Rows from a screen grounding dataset

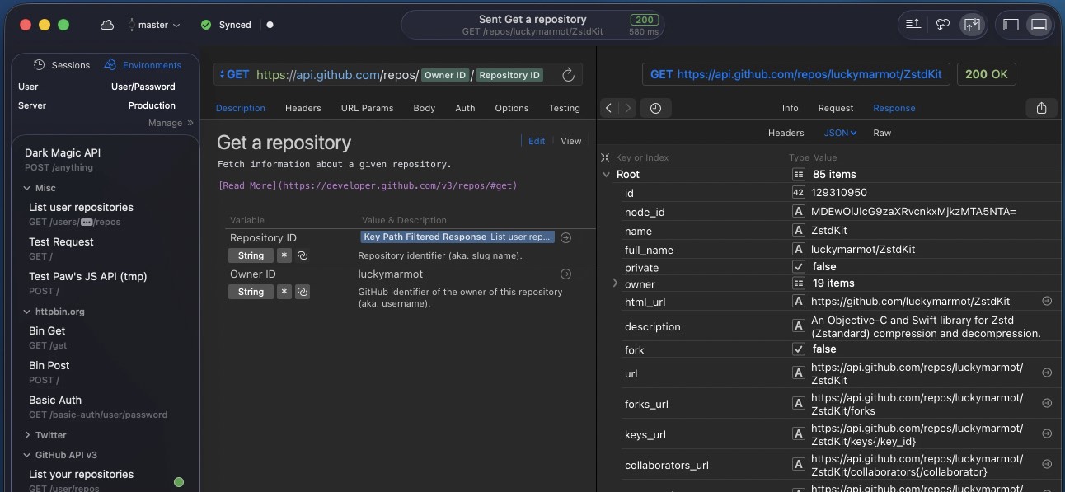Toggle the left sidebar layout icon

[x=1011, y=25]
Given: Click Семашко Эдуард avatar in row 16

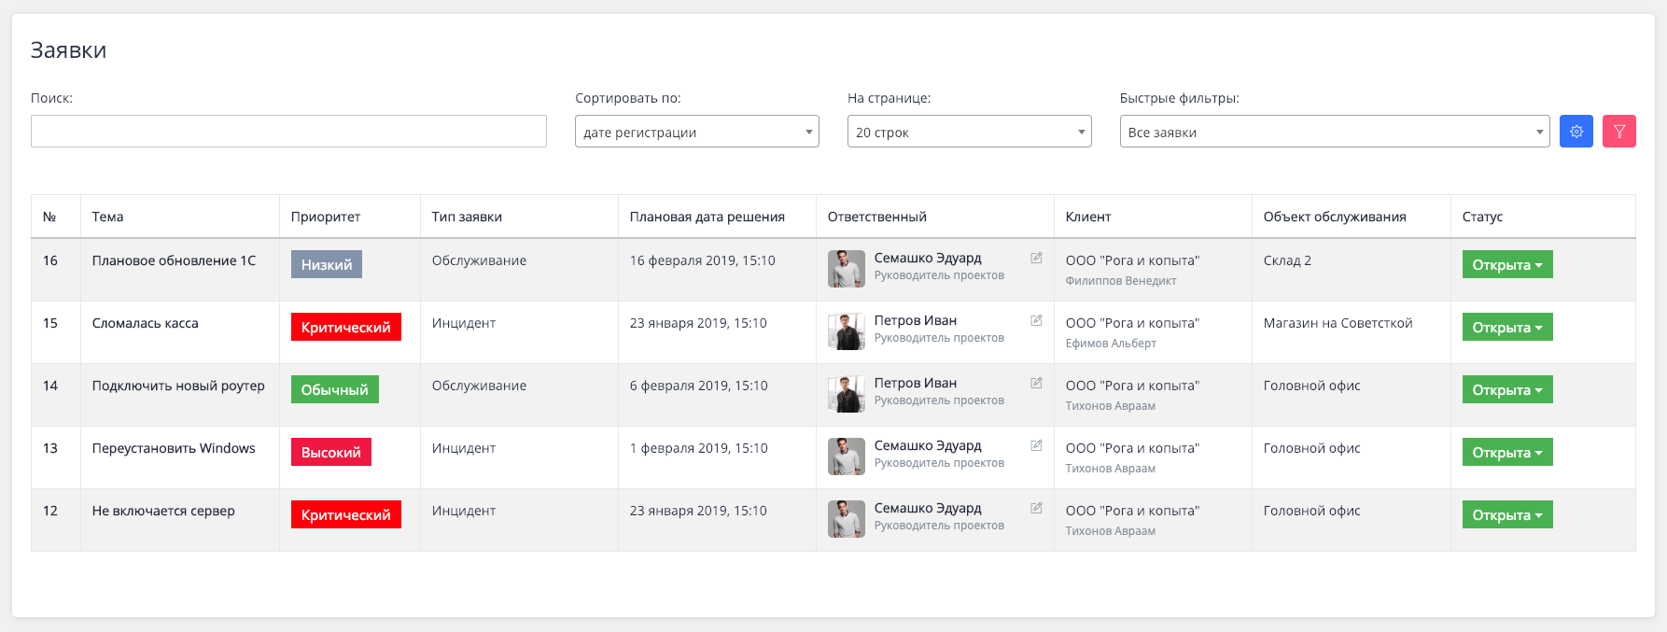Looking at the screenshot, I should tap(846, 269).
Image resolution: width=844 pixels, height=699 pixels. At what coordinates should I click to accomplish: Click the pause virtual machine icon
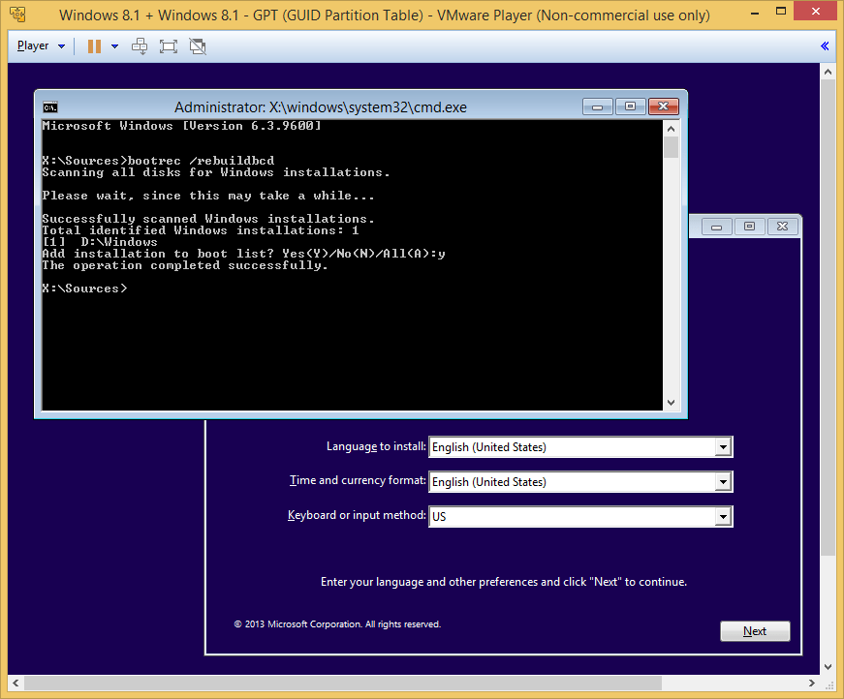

■ EXERCISE PROMPT ■
Please state how many lines of the data above contain the string "Click", matching case exactly, and give only the number.

■ FULL SOLUTION ■
2